====== Given entries ======
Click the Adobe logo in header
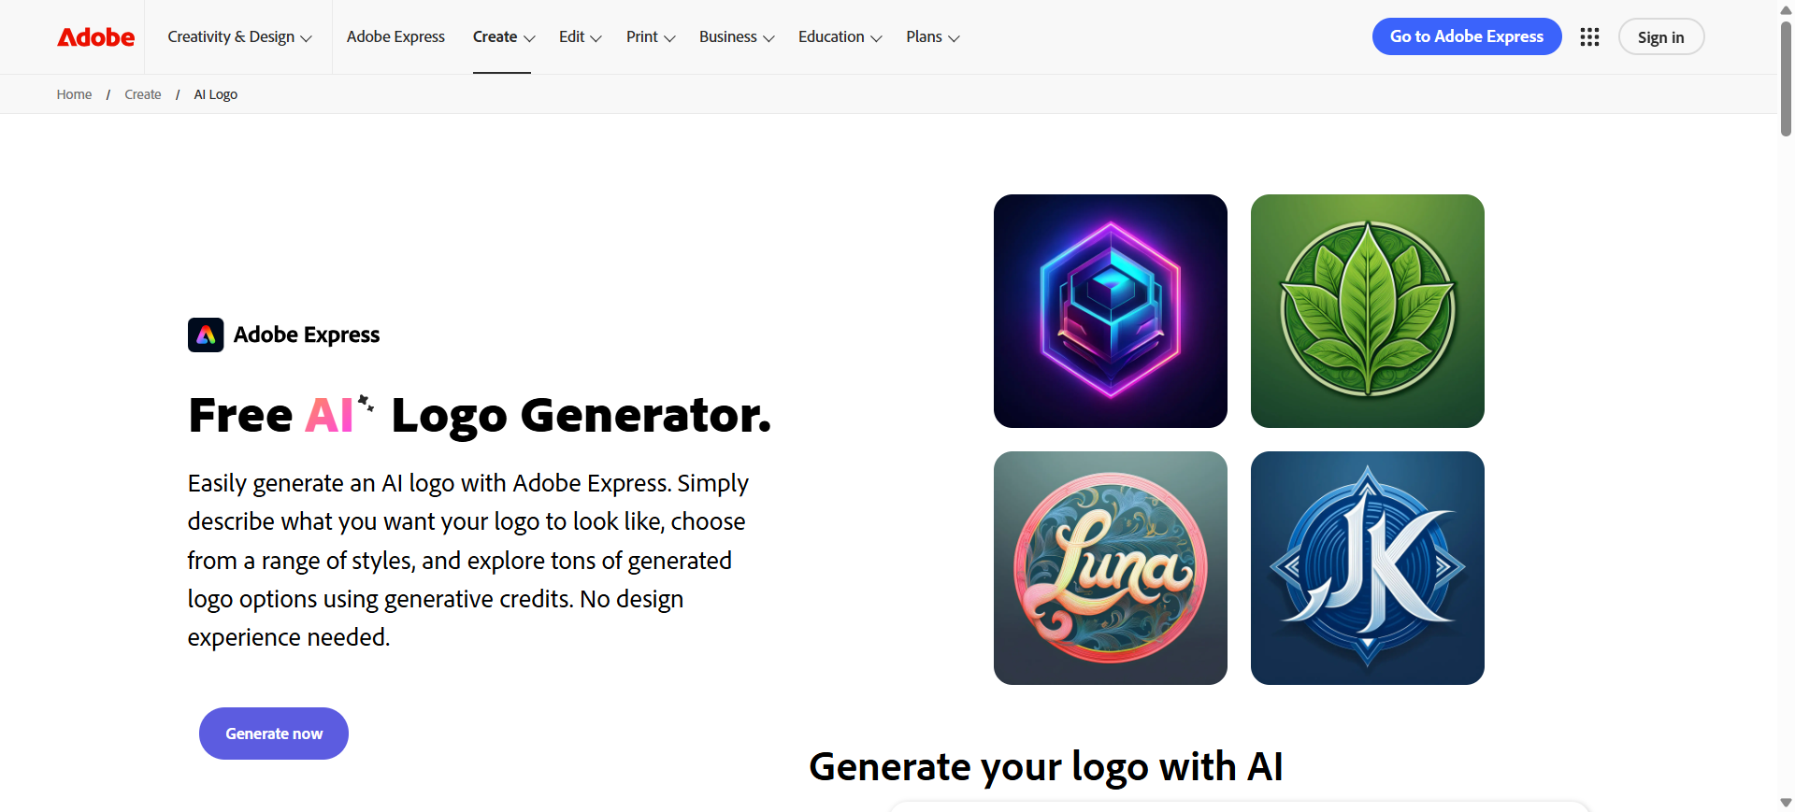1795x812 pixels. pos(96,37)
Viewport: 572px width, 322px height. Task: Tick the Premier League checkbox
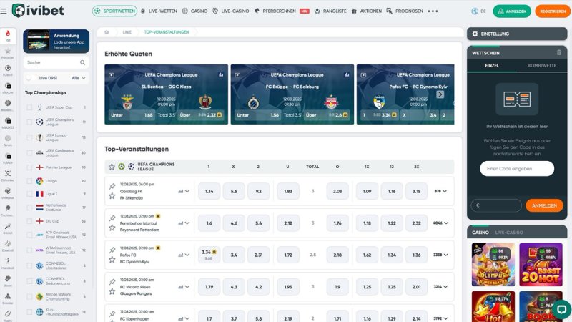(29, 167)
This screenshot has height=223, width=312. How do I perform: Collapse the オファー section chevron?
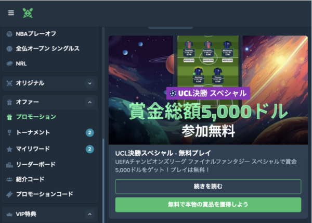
======
Task statement >> Reproduce every entry word for word, but skip any pictures.

Result for this exercise >>
Click the Adobe logo in header
1795x812 pixels. pos(96,37)
Viewport: 572px width, 322px height. Task: Tick the Premier League checkbox
(29, 167)
This screenshot has height=223, width=312. How do I perform: Collapse the オファー section chevron?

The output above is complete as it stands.